As part of both the World Music and Dance Concert Series, Lawrence University welcomed Simon Shaheen and his current project Zafir to the Lawrence Memorial Chapel last Friday, April 1 at 8 p.m. Shaheen, an oudist, violinist and composer, created this project with the intent of electrifying traditional Arab music and bringing out its similarities with Flamenco music. He accomplished this goal by means of new and old compositions, improvisation, folk-based lyrics and dance.

Without much knowledge of either culture or its music, it may be difficult to recognize the similarities between the two, but detailed program notes and well-stated explanations from Shaheen before nearly every song educated the audience, thus enabling a better interaction with the performance. Zafir, I learned, is the name Shaheen gave to the wind that blew from Africa to Europe nearly six hundred years ago, spreading the creativity in their art and culture to each other. With the help of both Arab and Spanish artists, Shaheen put on a show with not only a diverse set of arts but a diverse set of influences as well.

The instrumentation of Zafir featured a wonderful array of sounds and origins. While some were more familiar to a majority of the ears in the audience—piano, guitar, flute, violin and cello, with the latter two being in special Arabic tunings—others featured are rarely seen in Western music. These were the oud, which is a lute-like instrument; an Arabic flute; a qanun, which is a zither-like instrument; and various percussion from around the world.

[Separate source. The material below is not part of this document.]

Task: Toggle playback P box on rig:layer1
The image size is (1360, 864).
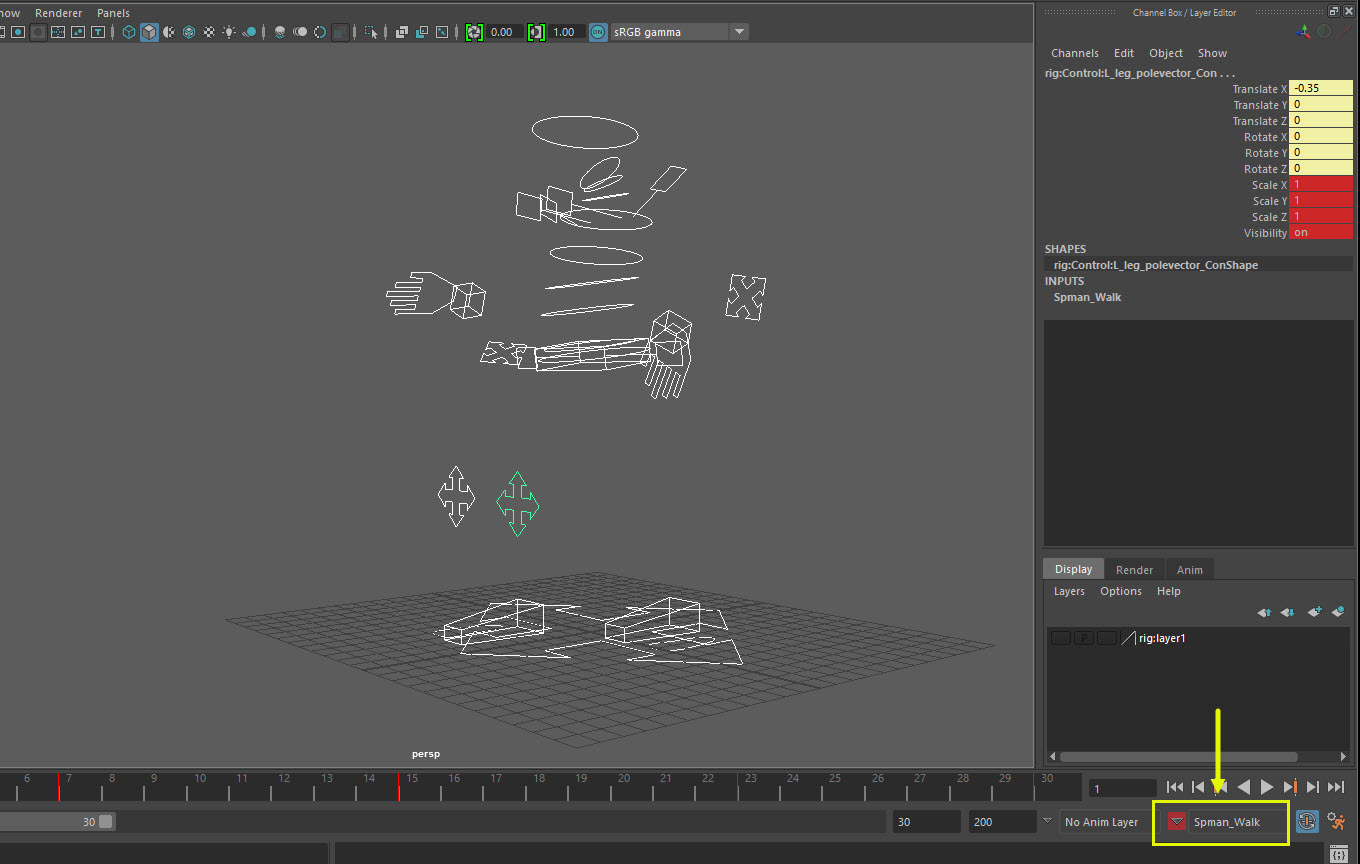Action: pyautogui.click(x=1084, y=638)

What was distinctly beautiful about this concert was that Shaheen and his collaborators did not just perform music steeped in many traditions due to their instrumentation; they also paid strong attention to the nuances of each style and thoughtfully fused them together with each other. The mix of Arabic with Spanish and new with old was remarkable. No matter the age of the piece, the ensemble brought it to the current moment with their performance without disregarding the rich traditions of the music.

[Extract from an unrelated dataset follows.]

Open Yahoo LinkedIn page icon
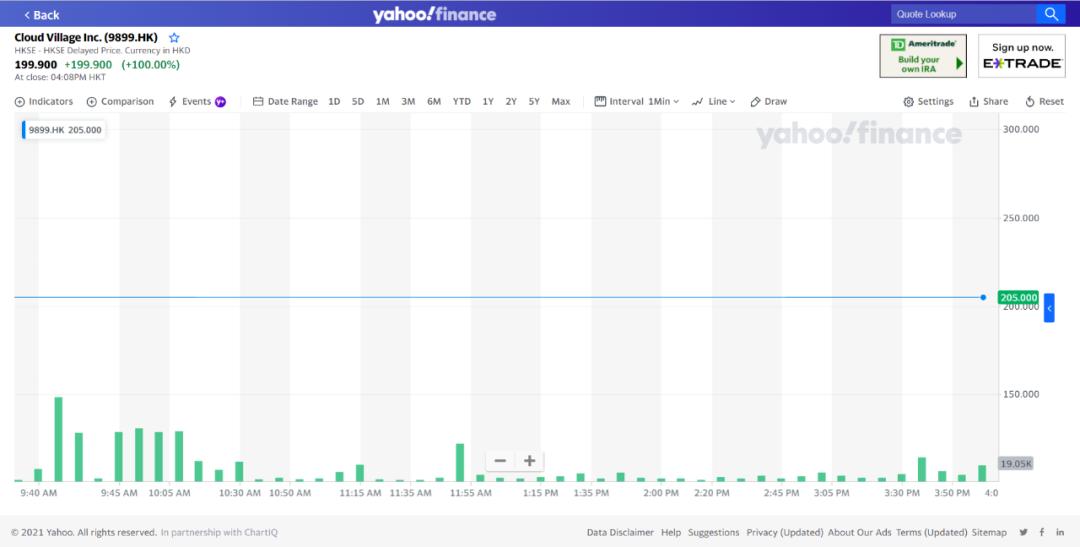The image size is (1080, 547). 1060,532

The blending of the new and old was perhaps my favorite aspect of the performance. Never at any moment did I feel like Shaheen and the others were merely playing traditional music because they brought it to life with an effort to show its relevance today. On the other hand, it was clear the new material was heavily influenced by its preceding music in the style. Because of this fact, the new and old were hard to discern from each other, giving the entire concert a timeless feel that dripped with both nostalgia and innovation.

Shaheen’s virtuosic performances with the rest of his talented ensemble undoubtedly left most of the audience stunned, but it is safe to say that all of the audience left thinking about how Auxi Fernandez, the guest Flamenco dancer, interacted with the gifted band. Fernandez was nothing short of graceful, powerful and exhilarating, not only reacting visually with dance, but also providing her own sonic layer by means of snapping and clicking her shoes. Her injection of Flamenco culture into mostly Arabic music quite explicitly displayed the similarities between Arabic and Hispanic arts, with the goal of a heightened state of emotion being one of the major parallels.

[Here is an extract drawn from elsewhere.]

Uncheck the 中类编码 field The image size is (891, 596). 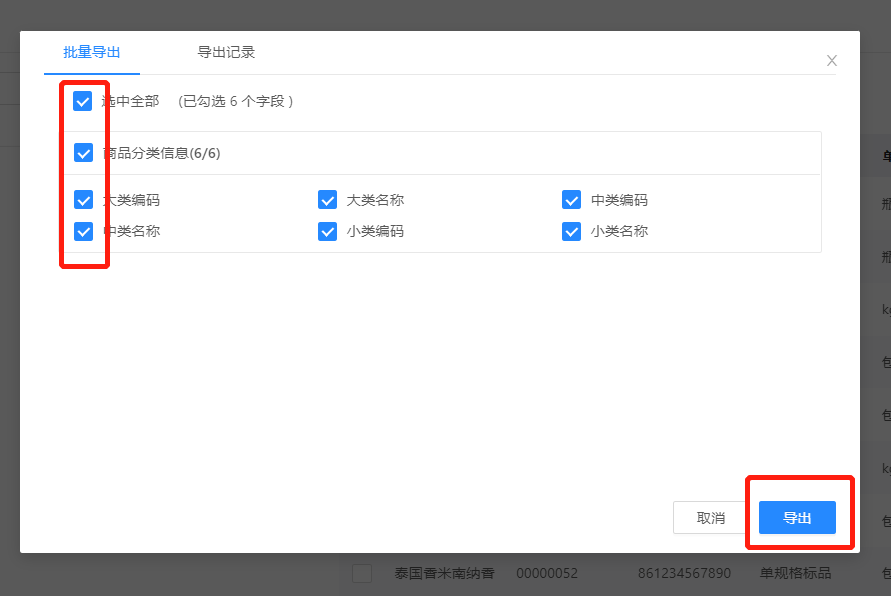[x=571, y=200]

This concert—like many others that are a part of the World Music Series—went beyond my expectations and left me intrigued by music I probably would never have heard were it not for this series. It is easy to remain in a bubble of American music, but it is vital—especially as a musician—to explore the world of music out there. Do not shy away from music because you are unfamiliar with it: you never know what might resonate with you.